Appel à contribution pour un workshop (dont le lieu et la date ne sont pas encore fixés) visant à préparer la rédaction d'un ouvrage collectif sur le thème "Ethnographies islamiques". Il s'agit d'étudir les pratiques religieuses musulmanes par le biais de la méthode ethnographique, c'est-à-dire de la description de données empiriques collectées par le biais de l'observation en contexte. Au-delà de ce socle commun, le projet se veut pluraliste en termes d'approches théoriques, de disciplines et d'objets étudiés. Il n'est donc nullement limité aux anthropologues ni aux pratiques religieuses musulmanes traditionnellement privilégiées par leur discipline (confréries soufies, Islam "populaire", etc...). Des contributions portant sur des questions telles que l'enseignement religieux, les oulémas et intellectuels, les pratiques juridiques, les médias, l'économie ou la politique sont donc les bienvenues.
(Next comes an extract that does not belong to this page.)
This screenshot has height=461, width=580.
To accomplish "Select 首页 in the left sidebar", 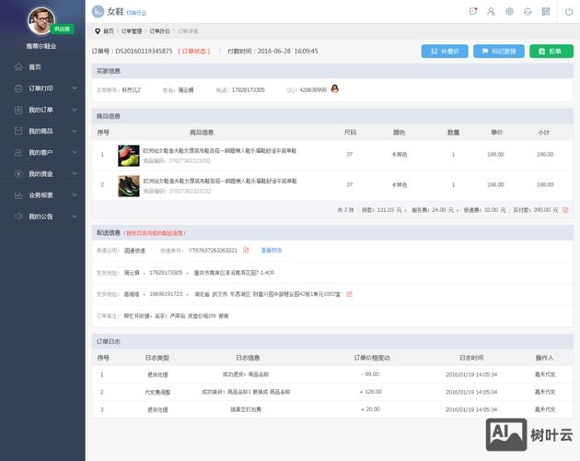I will point(35,67).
Call for paper – Workshop and edited volume

Islamic Ethnographies

Describing Religious Practices in the Muslim World

In the last three decades social sciences in general and anthropology in particular developed an ambiguous relation with their descriptive traditions, as epistemic relativism and self-defeating critique lead scholars to reflexive deadlocks and fruitless glosses. Without advocating any return to positivism, we contend that social sciences should pay closer attention to actual practices enfolding within the social world and adopt a more empirical and analytical attitude vis-à-vis their object of scrutiny. It holds especially true when religious phenomena are concerned. Instead of attempting at describing the social world as it enfolds when empirically observed, most anthropological studies confine within a glossing attitude that looses its object and proposes in its place new narratives devoid of the contextual and praxiological specificities of any actual situation. This is probably due to a theorizing attitude that looks for big explicative schemes and neglects the situational and self-producing capacity of the social to produce its own endogenous order.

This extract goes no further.